La sua funzione non fu dunque soltanto quella di moderatore, ma di interprete delle esigenze concrete dell’amministrazione pubblica, capace di tradurre le istanze emerse dal Congresso in indicazioni operative per i servizi agrari. La presenza di Tito Pasqui e di altri funzionari ministeriali nelle posizioni chiave del Congresso mise in evidenza una concezione moderna dell’intervento pubblico in agricoltura. Il progresso non veniva affidato unicamente all’iniziativa privata o alla legislazione parlamentare, ma alla competenza tecnica dello Stato, esercitata attraverso ispettori, ingegneri e funzionari specializzati. In tal senso, il Congresso del 1903 segnò un momento di maturazione istituzionale: l’agricoltura veniva riconosciuta come settore che richiedeva programmazione, conoscenza scientifica e continuità amministrativa, incarnate proprio dai tecnici ministeriali. Il lavoro svolto nelle Sezioni, sotto la guida di figure come Tito Pasqui, contribuì a dare al Congresso Internazionale d’Agricoltura un carattere non solo celebrativo, ma profondamente operativo.

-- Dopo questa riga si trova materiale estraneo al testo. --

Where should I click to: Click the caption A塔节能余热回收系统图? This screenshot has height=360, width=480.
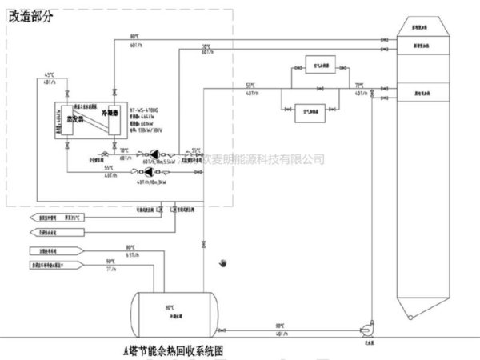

La partecipazione di circa mille congressisti e l’intensità dei dibattiti confermarono l’importanza di questa collaborazione tra politica e tecnica, destinata a influenzare a lungo l’organizzazione dell’agricoltura italiana ed europea.

Nella mattinata e nel pomeriggio le Sezioni lavorarono intensamente allo studio dei temi assegnati. Particolarmente viva fu la discussione nella prima Sezione, dove si affrontò il problema della concorrenza agricola degli Stati Uniti d’America, questione di grande attualità per l’agricoltura europea. Al dibattito, presieduto dall’onorevole Maggiorino Ferraris, intervennero il deputato ungherese Rubinek, relatore, il conte Schwerin per gli agrari tedeschi, Gino Méline per la Francia e gli onorevoli Visconti-Venosta, Di Rudinì e Luigi Luzzatti. Gli interventi, di alto profilo politico ed economico, suscitarono vivo interesse e furono frequentemente accolti da calorosi applausi.

La partecipazione di circa mille congressisti, provenienti da numerosi Paesi, confermò il carattere universale dell’iniziativa. Il Congresso Internazionale d’Agricoltura del 1903 si impose così come un momento fondamentale di confronto tra scienza, amministrazione e politica, volto a rafforzare la cooperazione internazionale e a individuare strategie comuni per il progresso dell’agricoltura e dell’economia rurale.